● WHAT IS EXPECTED: Every line from the one with "The width and" to the end of the listing, and nothing else, is to be printed exactly; please leave the pictures out.

——

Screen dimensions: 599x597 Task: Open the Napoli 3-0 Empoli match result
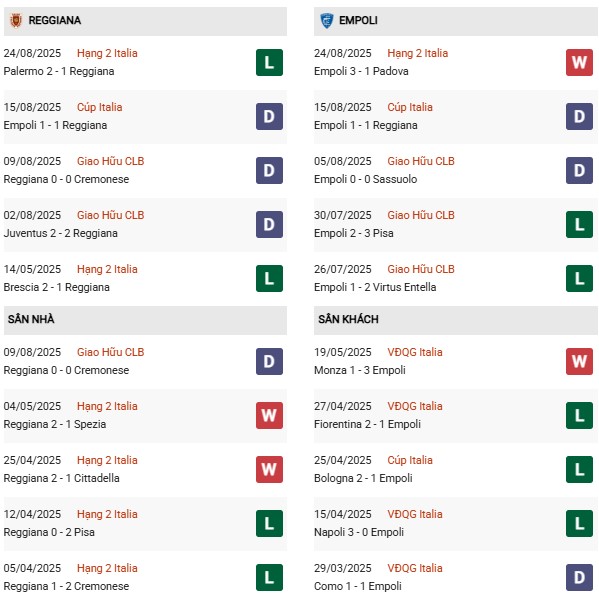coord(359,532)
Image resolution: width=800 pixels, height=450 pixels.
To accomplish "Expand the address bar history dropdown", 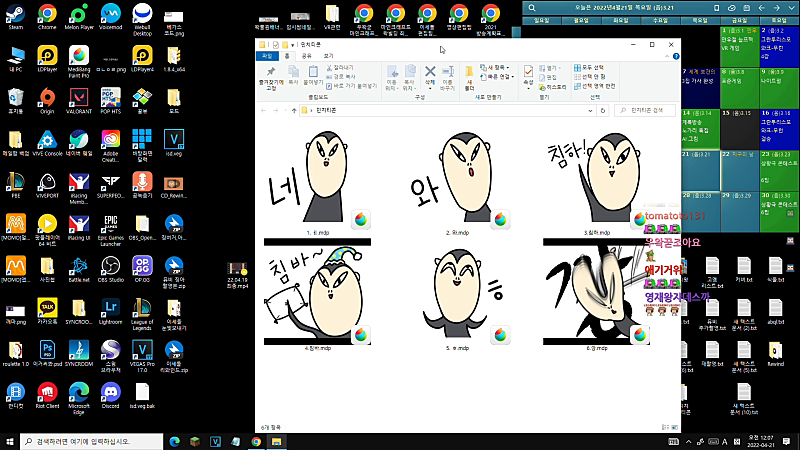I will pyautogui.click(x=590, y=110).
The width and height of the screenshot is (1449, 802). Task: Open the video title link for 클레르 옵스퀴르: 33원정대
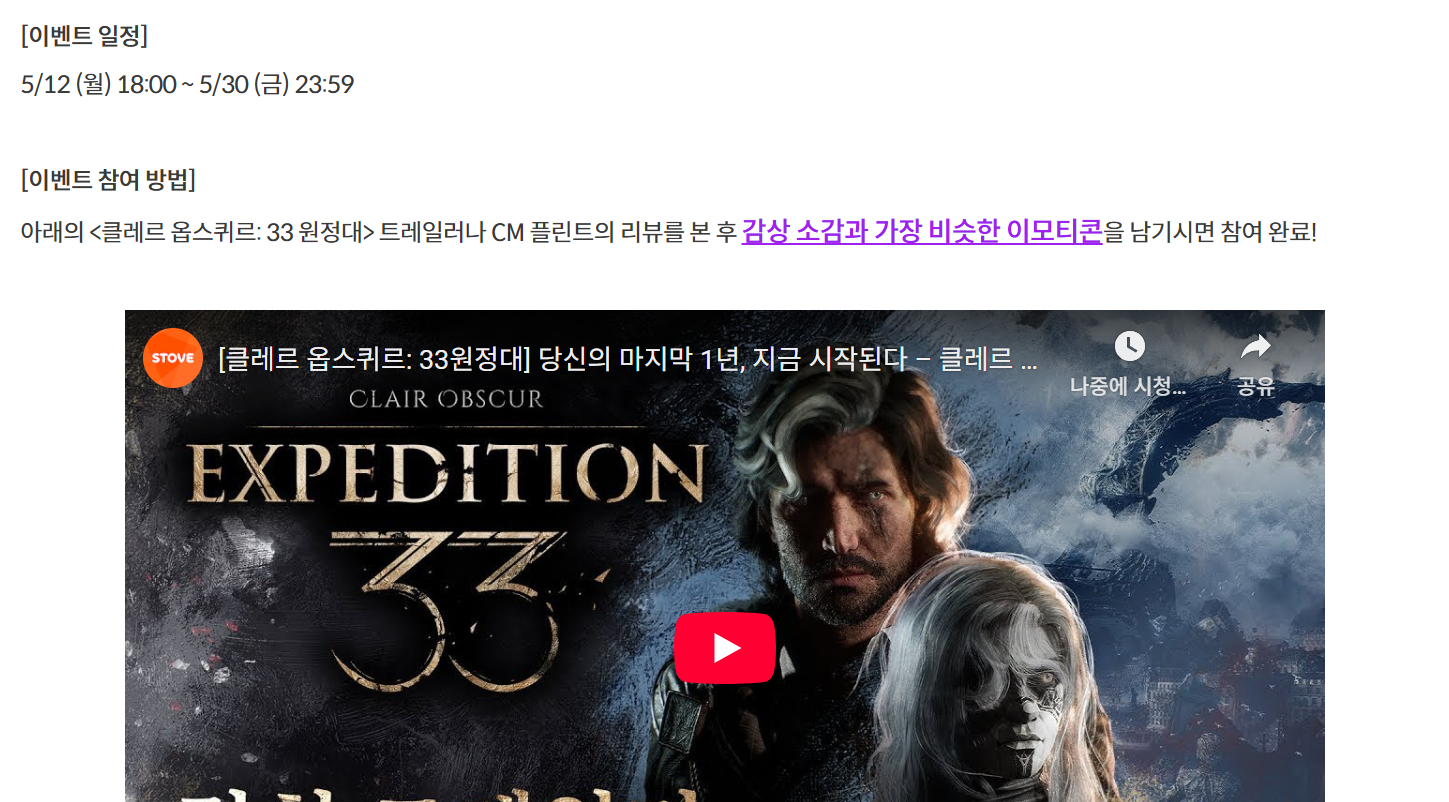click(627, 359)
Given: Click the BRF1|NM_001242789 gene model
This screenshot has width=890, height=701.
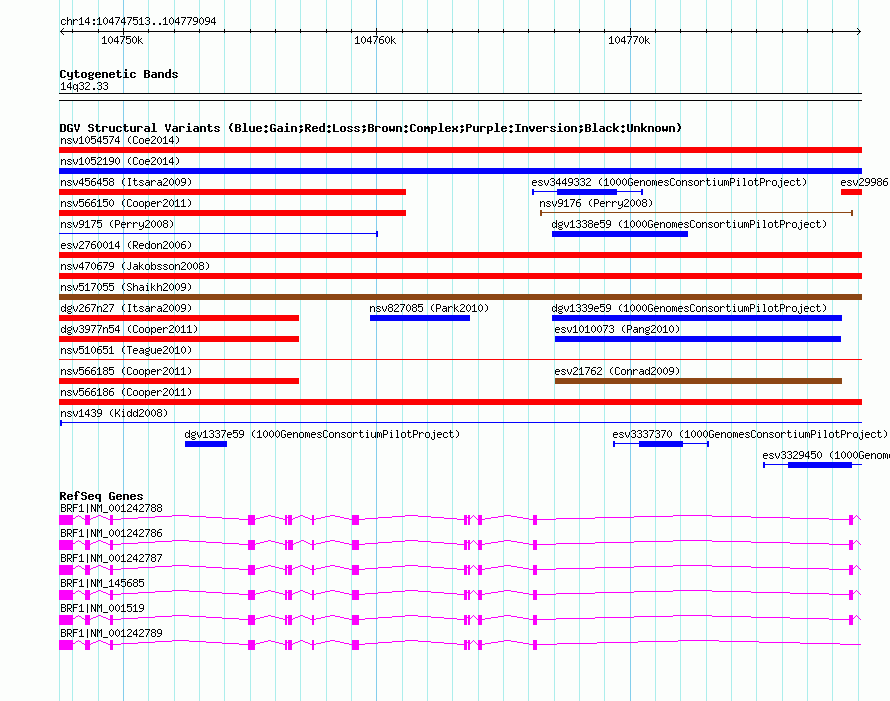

——

● TASK RESULT:
The width and height of the screenshot is (1449, 802). Task: Open the video title link for 클레르 옵스퀴르: 33원정대
click(627, 359)
Given: Click the BRF1|NM_001242789 gene model
This screenshot has width=890, height=701.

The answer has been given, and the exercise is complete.